Han settlers initially implemented policies that favoured Plains indigenous peoples. This was because Han officials feared a revolt against Chinese immigrants, and also because Plains indigenous peoples were tax-paying citizens and could be used as military sources. Furthermore, the Chinese government initially viewed their expansion as a disruption to the indigenous people status quo, hence they introduced policies to favour Plains indigenous peoples. However, Plains indigenous peoples were increasingly not able to compete economically and ethnically with the growing Chinese population that flooded into Taiwan. Han policies in favour of Plains indigenous peoples began to disappear. Han settlers started to remove many of the Plains indigenous peoples from their original villages. It is within these "political and economic frameworks" that the Plains indigenous peoples gradually became sinicized.

In the course of their interaction with the Han Chinese, some Plains indigenous peoples moved to Puli Basin; the Kavalan tribe moved southward to Hualien County and Taitung County; and the Siraya tribe moved to Taitung. However, relocation could not prevent the Plains indigenous peoples from being assimilated. After the Qing Empire had officially taken over Taiwan, the Plains indigenous peoples were rapidly sinicized as a result of advocacy for their "civilising". They were forced to dress in Han clothes, change their names, and adopt Han customs.

Plains indigenous peoples began to adopt aspects of Chinese culture, values, and language. Most importantly, intermarriage between Chinese and Plains indigenous peoples increased rapidly, leading to the acculturation of the two groups.
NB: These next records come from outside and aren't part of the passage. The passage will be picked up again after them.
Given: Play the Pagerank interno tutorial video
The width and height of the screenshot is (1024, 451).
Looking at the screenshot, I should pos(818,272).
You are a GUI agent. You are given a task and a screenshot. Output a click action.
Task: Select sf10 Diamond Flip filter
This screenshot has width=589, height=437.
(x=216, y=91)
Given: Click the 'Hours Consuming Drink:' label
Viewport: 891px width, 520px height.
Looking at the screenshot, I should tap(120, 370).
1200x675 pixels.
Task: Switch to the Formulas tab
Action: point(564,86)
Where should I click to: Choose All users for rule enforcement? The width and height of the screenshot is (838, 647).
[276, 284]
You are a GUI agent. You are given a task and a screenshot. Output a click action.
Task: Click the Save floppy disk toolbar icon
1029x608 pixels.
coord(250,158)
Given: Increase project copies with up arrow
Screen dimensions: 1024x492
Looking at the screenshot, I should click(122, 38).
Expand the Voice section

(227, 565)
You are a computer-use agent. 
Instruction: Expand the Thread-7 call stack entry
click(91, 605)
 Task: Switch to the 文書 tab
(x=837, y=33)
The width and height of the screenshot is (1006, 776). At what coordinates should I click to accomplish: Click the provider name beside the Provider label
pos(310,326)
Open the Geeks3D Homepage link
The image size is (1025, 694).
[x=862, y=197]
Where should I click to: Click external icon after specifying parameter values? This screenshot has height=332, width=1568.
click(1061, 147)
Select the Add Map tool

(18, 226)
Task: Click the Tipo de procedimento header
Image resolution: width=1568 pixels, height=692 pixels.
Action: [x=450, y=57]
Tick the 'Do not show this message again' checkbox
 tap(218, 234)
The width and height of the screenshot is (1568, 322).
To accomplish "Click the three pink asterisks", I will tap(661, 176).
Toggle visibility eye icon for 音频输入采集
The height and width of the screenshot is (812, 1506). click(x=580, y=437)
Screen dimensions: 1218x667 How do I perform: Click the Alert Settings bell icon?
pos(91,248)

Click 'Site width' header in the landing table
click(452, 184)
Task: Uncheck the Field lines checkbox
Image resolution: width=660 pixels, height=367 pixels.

Many of the early Chinese settlers in Taiwan were not permitted to bring women with them; hence, they married Plains indigenous women out of necessity. This is the origin of the common saying "there are mainland grandfathers, but no mainland grandmothers" (有唐山公，無唐山媽 (Ū Tn̂g-soaⁿ kong, bô Tn̂g-soaⁿ má)). This extensive intermarriage is the reason that many Taiwanese people today are unaware that they could be descendants of Plains indigenous peoples. Several theories have been proposed during the 2000s to suggest that a large majority of Hoklo and Hakka Taiwanese could have Plains indigenous lineage in their bloodline. An increasing number of Taiwanese people are starting to search for their Plains indigenous roots and claim their status as Plains indigenous peoples.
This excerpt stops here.